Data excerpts
- - -
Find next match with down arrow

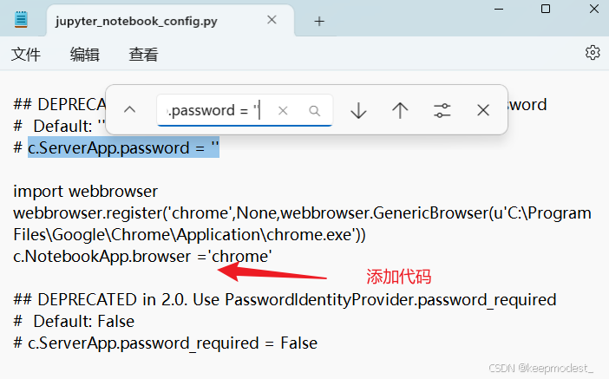[358, 110]
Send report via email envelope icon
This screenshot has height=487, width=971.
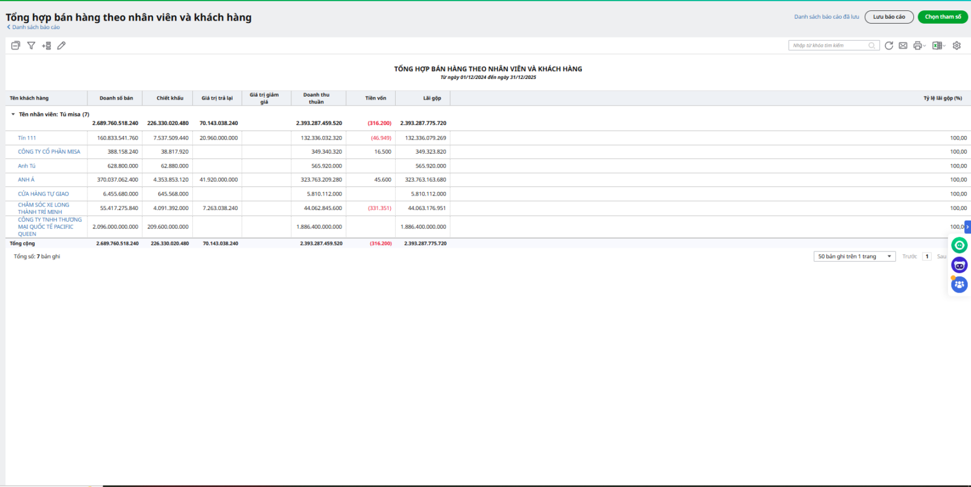pyautogui.click(x=903, y=46)
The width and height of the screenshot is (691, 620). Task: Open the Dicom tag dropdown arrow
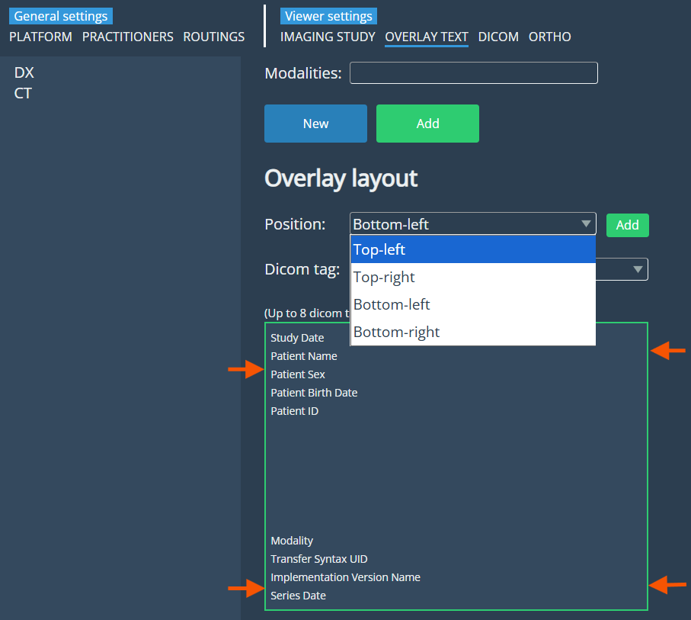click(637, 269)
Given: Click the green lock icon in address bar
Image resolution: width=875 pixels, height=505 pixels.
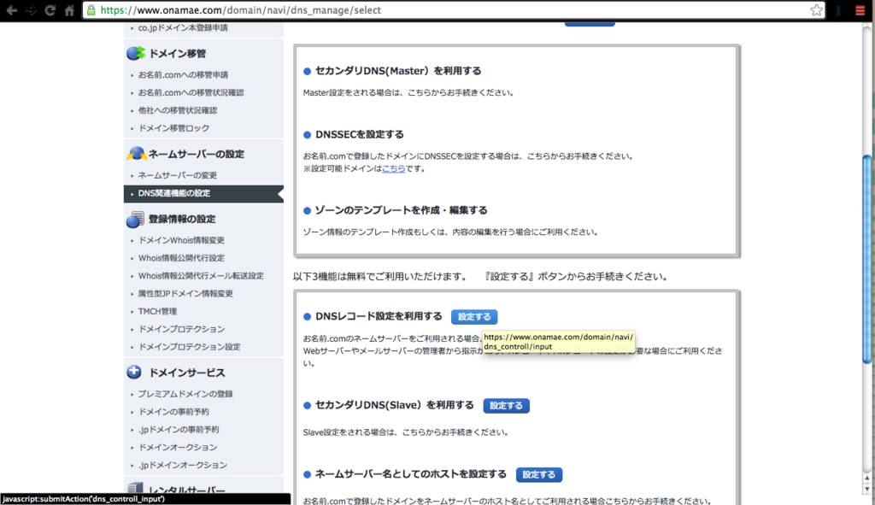Looking at the screenshot, I should coord(91,11).
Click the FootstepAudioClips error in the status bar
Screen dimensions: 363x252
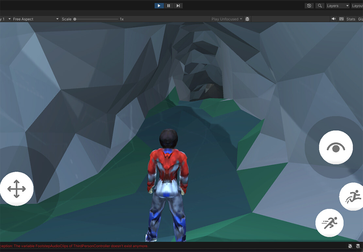point(75,246)

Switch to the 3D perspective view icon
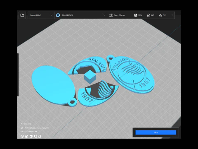[22, 136]
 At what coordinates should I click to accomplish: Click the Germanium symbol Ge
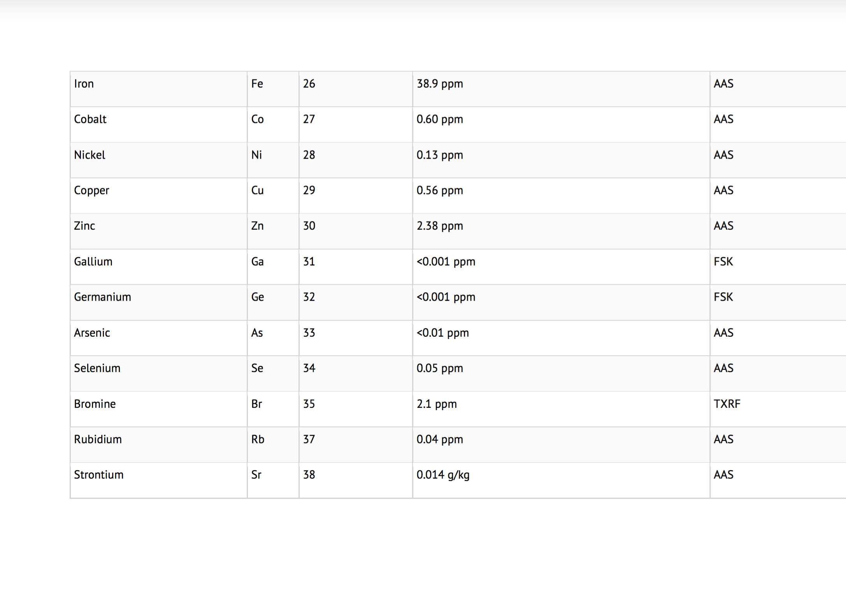(x=258, y=297)
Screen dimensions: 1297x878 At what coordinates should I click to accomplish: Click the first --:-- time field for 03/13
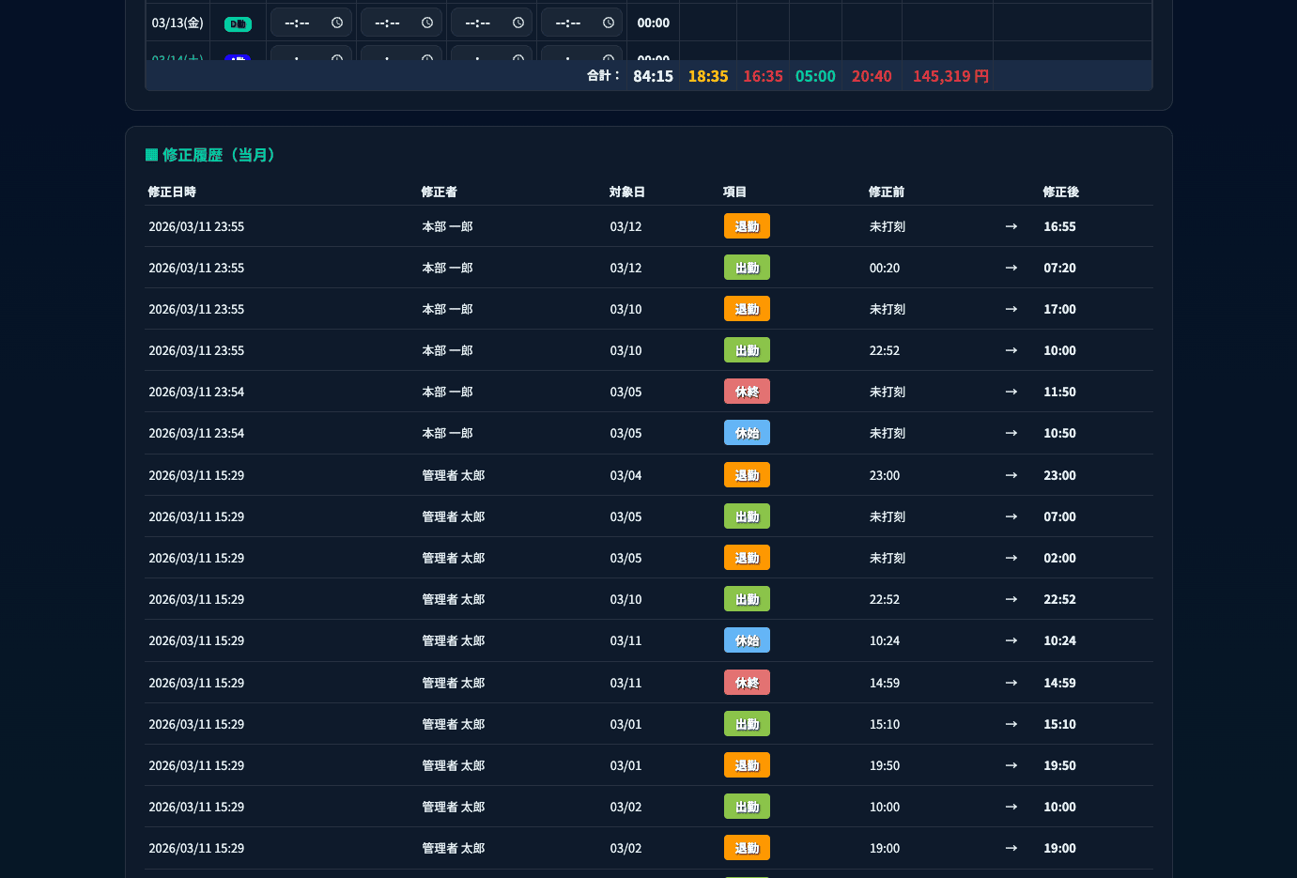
- - -
- _GOAL OF THE EXERCISE_
Lines from the one with "Germanium symbol Ge" through the final line of the records are the whole answer; print them exactly, minus any pictures.

- _YOUR RESPONSE_
 At what coordinates should I click to accomplish: Click the Germanium symbol Ge
(x=258, y=297)
Screen dimensions: 1297x878 At what coordinates should I click to accomplish: Click the first --:-- time field for 03/13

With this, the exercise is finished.